▶ Instructions:
1/ According to the survey text on Jewish voters, what is the survey's margin of error?
2/ Reproduce the part of the survey text on Jewish voters that opens with the words containing "[1] This online" and closes with "below 100 percent.".
3/ Condense the paragraph of the survey text on Jewish voters that begins "Jewish American voters, including millennials" into a short bulleted list that keeps its main facts.

____ Given passage

Jewish American voters, including millennials, prioritize domestic policy issues that impact their lives, including health care, anti-Semitism and growing insecurity among American Jews. A candidate’s stance on Israel is of relatively low importance to Jewish voters as they determine which candidate to support in the 2020 election.  When it comes to the domestic policy issues that Jewish voters prioritize, they overwhelmingly identify with Democrats and disapprove of the handling of such issues by President Trump. Less than one-quarter of Jewish voters (23 percent) will vote for President Trump in 2020.


[1] This online survey took place May 6-12 among 1,000 Jewish voters nationally. Interviews were conducted online though a randomly selected panel. All respondents were screened for Jewish identity and current registration status, and key demographics in the final sample were weighted to reflect the Jewish electorate. The margin of error is +/-3.2 percentage points at the 95 percent confidence level. Please note that the numbers have been rounded by computer and occasionally will add up to slightly above or slightly below 100 percent.

________
____ Extracted material

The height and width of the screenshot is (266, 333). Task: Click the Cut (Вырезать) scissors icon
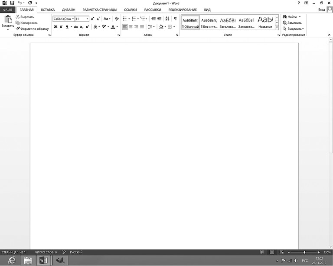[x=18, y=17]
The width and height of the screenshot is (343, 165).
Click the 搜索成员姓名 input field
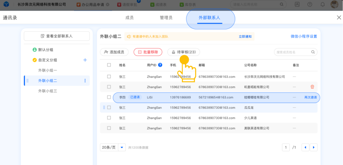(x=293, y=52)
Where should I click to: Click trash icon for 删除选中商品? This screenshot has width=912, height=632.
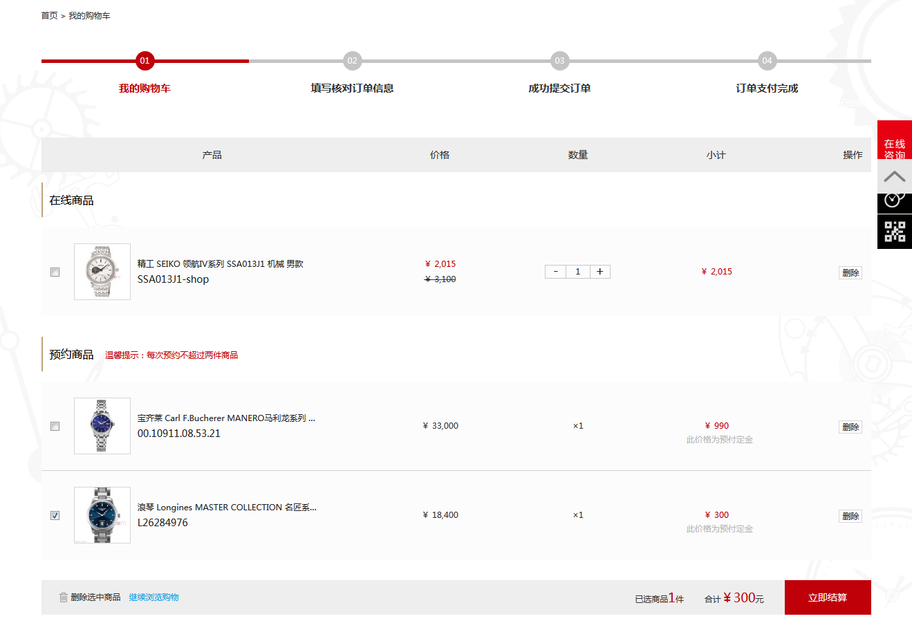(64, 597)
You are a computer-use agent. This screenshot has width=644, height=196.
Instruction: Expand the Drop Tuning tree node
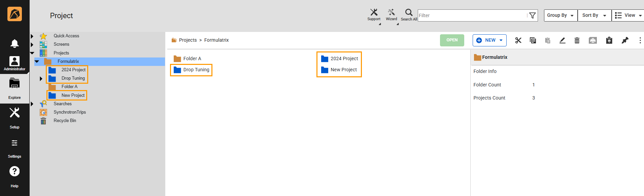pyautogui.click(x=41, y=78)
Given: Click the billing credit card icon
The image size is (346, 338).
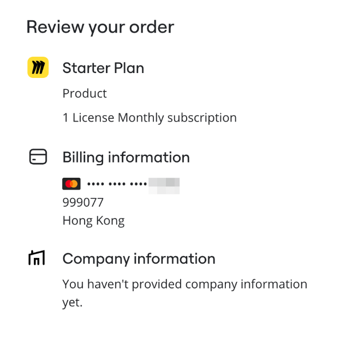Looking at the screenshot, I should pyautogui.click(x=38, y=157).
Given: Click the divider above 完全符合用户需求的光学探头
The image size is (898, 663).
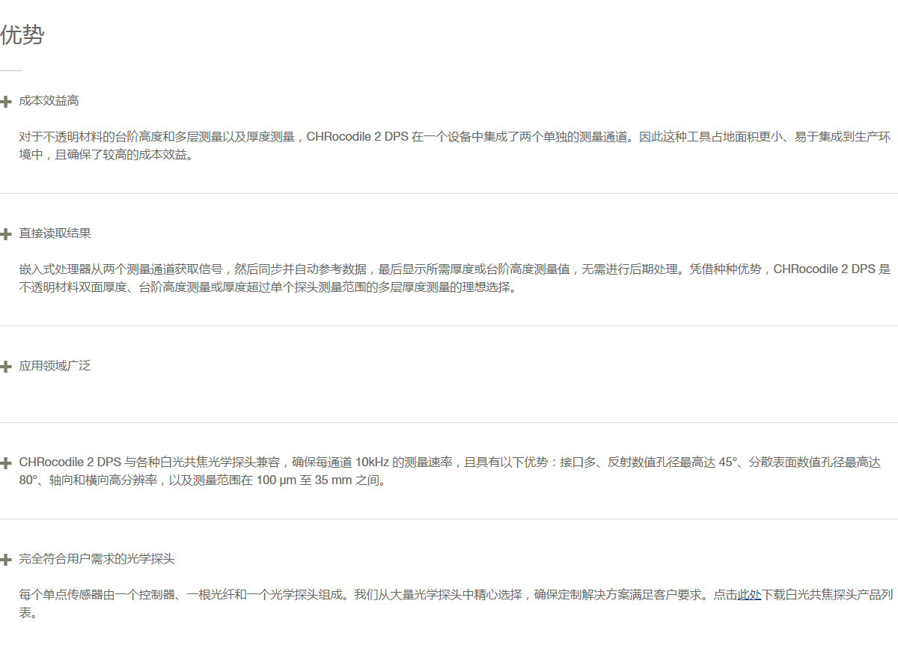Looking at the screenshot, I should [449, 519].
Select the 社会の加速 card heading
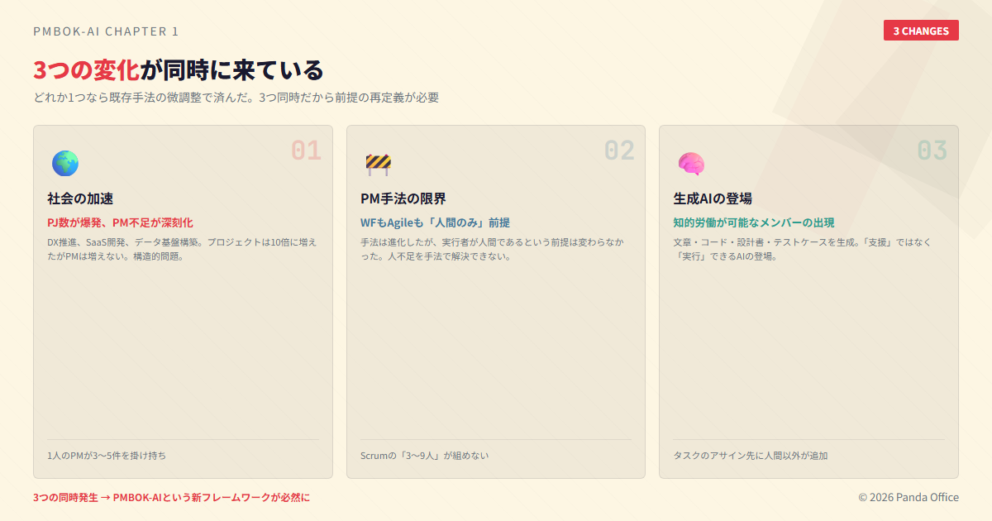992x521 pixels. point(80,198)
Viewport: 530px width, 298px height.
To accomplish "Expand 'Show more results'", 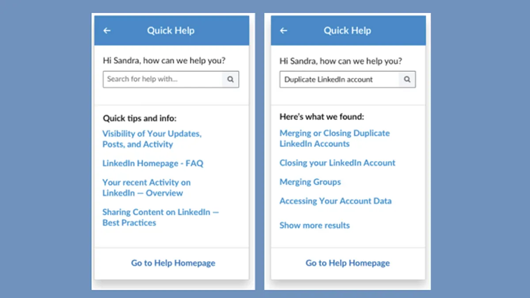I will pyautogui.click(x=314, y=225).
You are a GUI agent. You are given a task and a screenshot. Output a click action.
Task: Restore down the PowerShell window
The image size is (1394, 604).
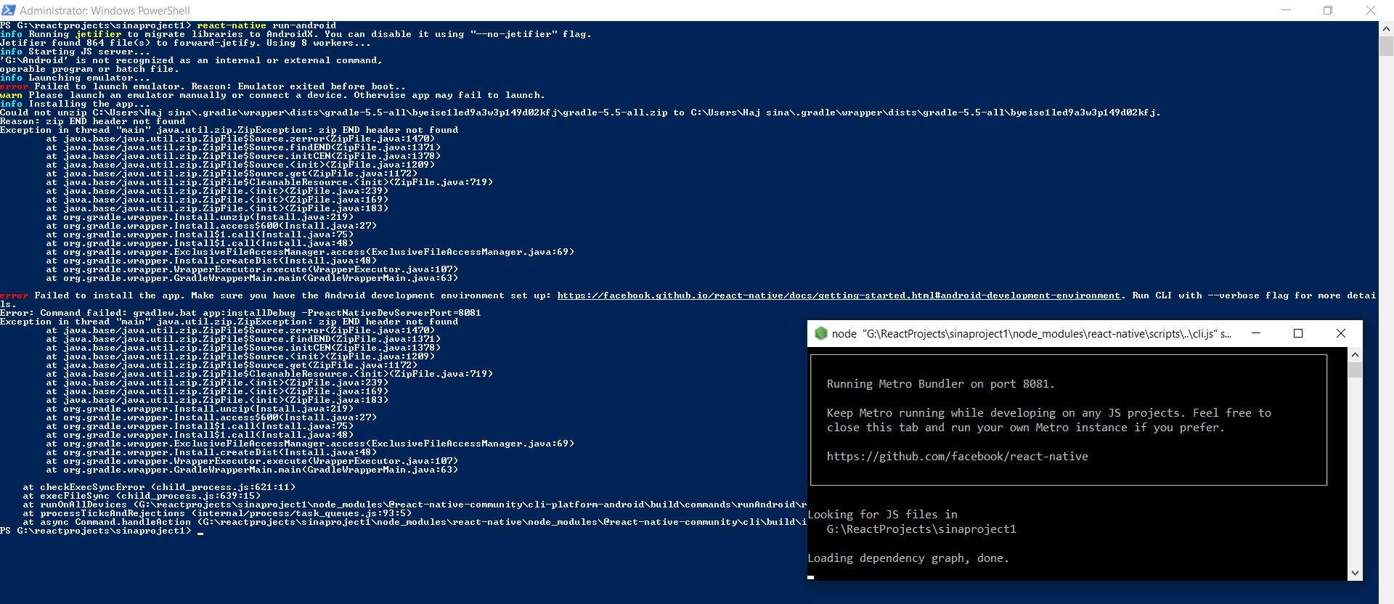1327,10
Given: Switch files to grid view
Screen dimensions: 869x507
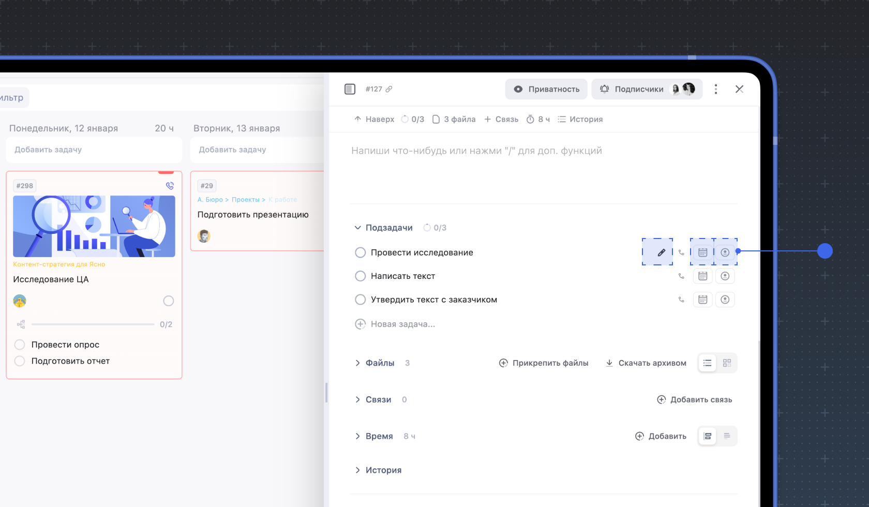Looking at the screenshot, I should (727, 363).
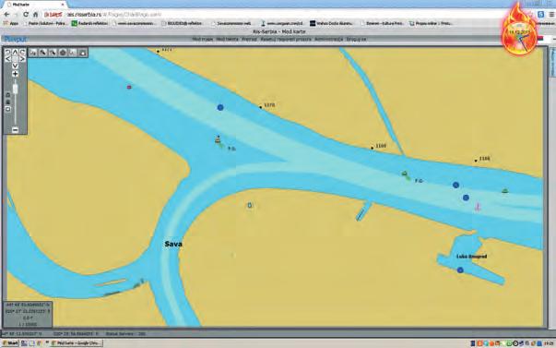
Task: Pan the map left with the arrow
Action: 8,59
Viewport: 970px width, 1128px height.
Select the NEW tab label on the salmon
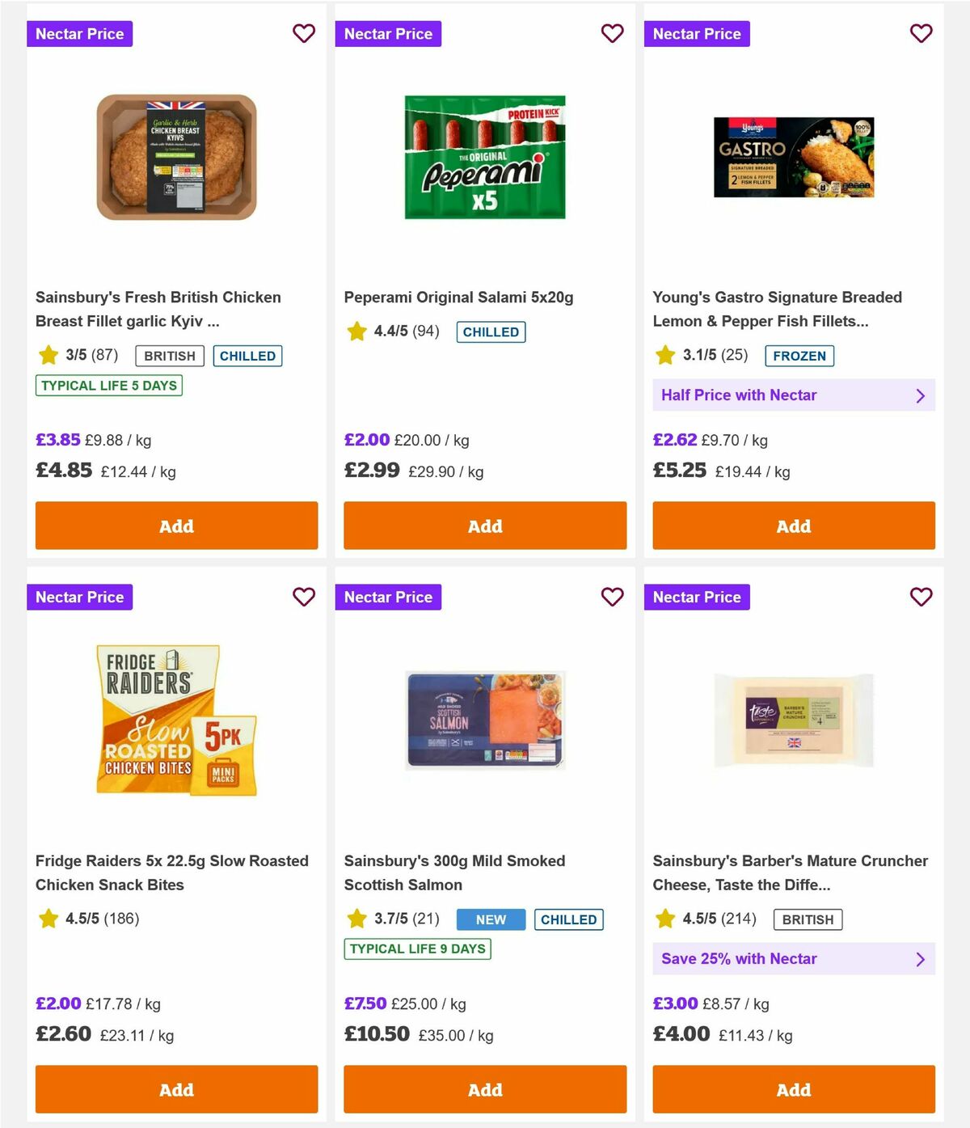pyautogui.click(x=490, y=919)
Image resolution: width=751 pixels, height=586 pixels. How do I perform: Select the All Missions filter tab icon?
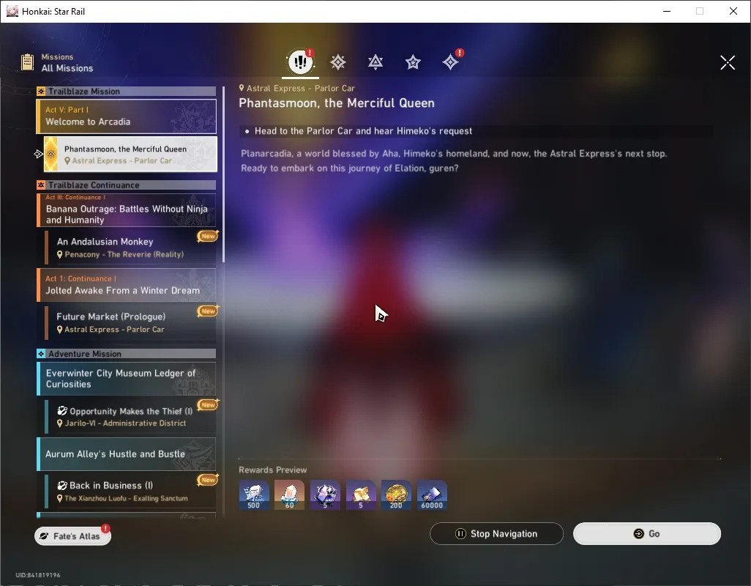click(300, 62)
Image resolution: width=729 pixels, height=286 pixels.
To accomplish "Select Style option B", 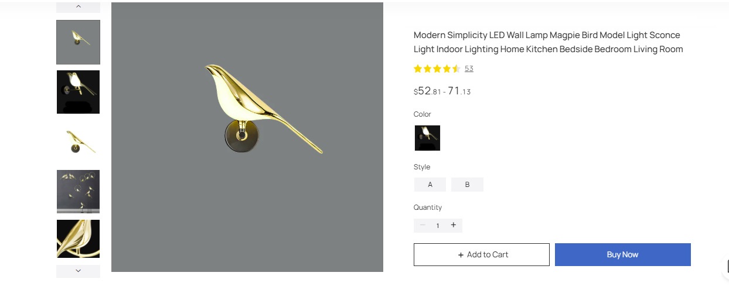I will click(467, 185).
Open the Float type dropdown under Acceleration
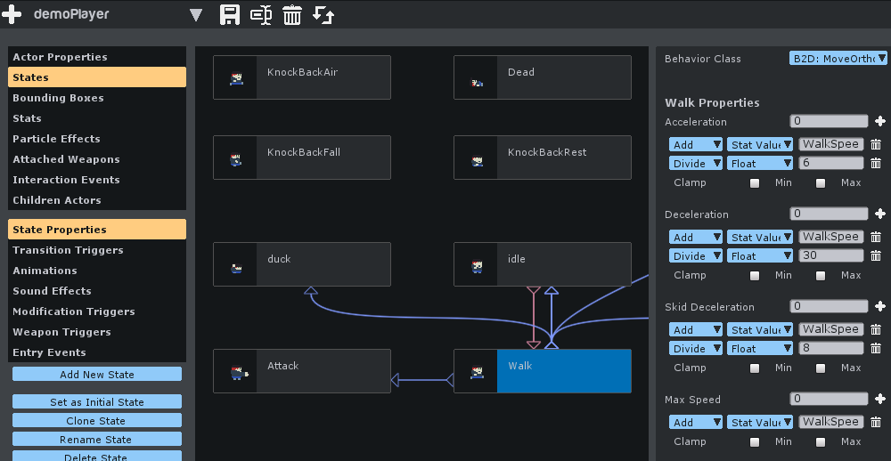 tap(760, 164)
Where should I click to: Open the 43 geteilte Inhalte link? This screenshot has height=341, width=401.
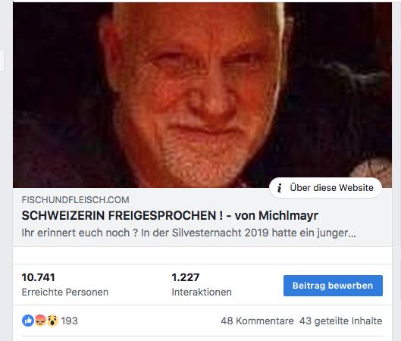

________

▶ Completed exercise:
1/ Plus or minus 3.2 percentage points at the 95 percent confidence level.

2/
[1] This online survey took place May 6-12 among 1,000 Jewish voters nationally. Interviews were conducted online though a randomly selected panel. All respondents were screened for Jewish identity and current registration status, and key demographics in the final sample were weighted to reflect the Jewish electorate. The margin of error is +/-3.2 percentage points at the 95 percent confidence level. Please note that the numbers have been rounded by computer and occasionally will add up to slightly above or slightly below 100 percent.

3/
- Jewish American voters, including millennials, prioritize domestic policy issues that affect their lives, such as health care, anti-Semitism and growing insecurity among American Jews.
- A candidate's stance on Israel matters relatively little to them in choosing whom to support in 2020.
- On the domestic issues they prioritize, they overwhelmingly identify with Democrats and disapprove of President Trump's handling.
- Less than one-quarter (23 percent) will vote for President Trump in 2020.